The developments that occurred after the adoption of Deng Xiaoping's strategy of Reform and Opening Up (改革开放) in 1978 receive more attention than the events preceding 1978. In that sense, the series celebrates the successes of Deng's actions. Jiang Zemin, Deng's successor, takes the credit for these successes as well.
The title reads "16. The nine divisions (poetic for China) sing the song of return" (16. 九州同唱回归曲).
The text reads "After the Opium War, Britain invaded and occupied Hong Kong through an unequal treaty. For more than a hundred years, it has been the dream of generations of Chinese to recover Hong Kong and wash away the national humiliation. After the founding of the PRC, the Chinese nation stood tall in the world with a new attitude. In order to enable Hong Kong to return to the motherland smoothly, the Chinese government insisted on the position of 'sovereignty issues are not negotiable' and signed a joint statement on the Hong Kong issue with the British government. On 1 July 1997, Hong Kong returned to the embrace of the motherland. The return of Hong Kong to the motherland marks the great success of Deng Xiaoping's 'one country, two systems' concept, and also creates favorable conditions for the return of Macao to the motherland and the resolution of the Taiwan issue, and the realization of the peaceful reunification of the motherland." (鸦片战争后,英国通过不平等条约,侵占了我国香港。
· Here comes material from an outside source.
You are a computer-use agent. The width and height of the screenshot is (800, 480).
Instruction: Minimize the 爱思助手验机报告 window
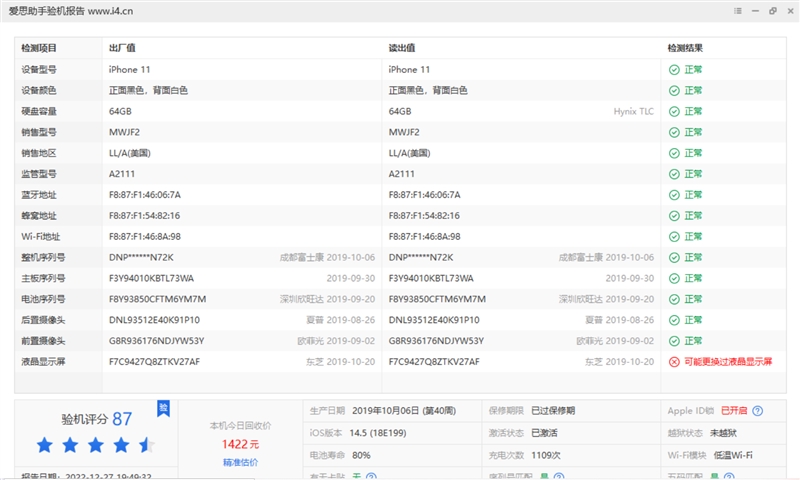point(754,11)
百余年来,收回香港,洗雪国耻,是几代中国人的梦想。中华人民共和国成立后,中华民族以崭新的姿态屹立在世界的地方。为了使香港能够顺利回归祖国,我国政府坚持‘主权问题不容谈判’立场,同英国政府签署了关于香港问题的联合声明。1997年7月1日,香港回到了祖国的怀抱。 香港回归祖国,标志邓小平‘一国两制’构想的巨大成功,也为澳门回归祖国和台湾问题的解决,实现祖国和平统一,创造了有利条件).
Photographs show Deng Xiaoping with Margaret Thatcher (1982); negotiations over Hong Kong; the Hong Kong Handover (1997); Li Peng swearing in Chief Executive Tong Chee-hwa (Dong Jianhua, 董建华); the bauhinia, the Hong Kong symbol; countdown clock for the Macao Handover (1999).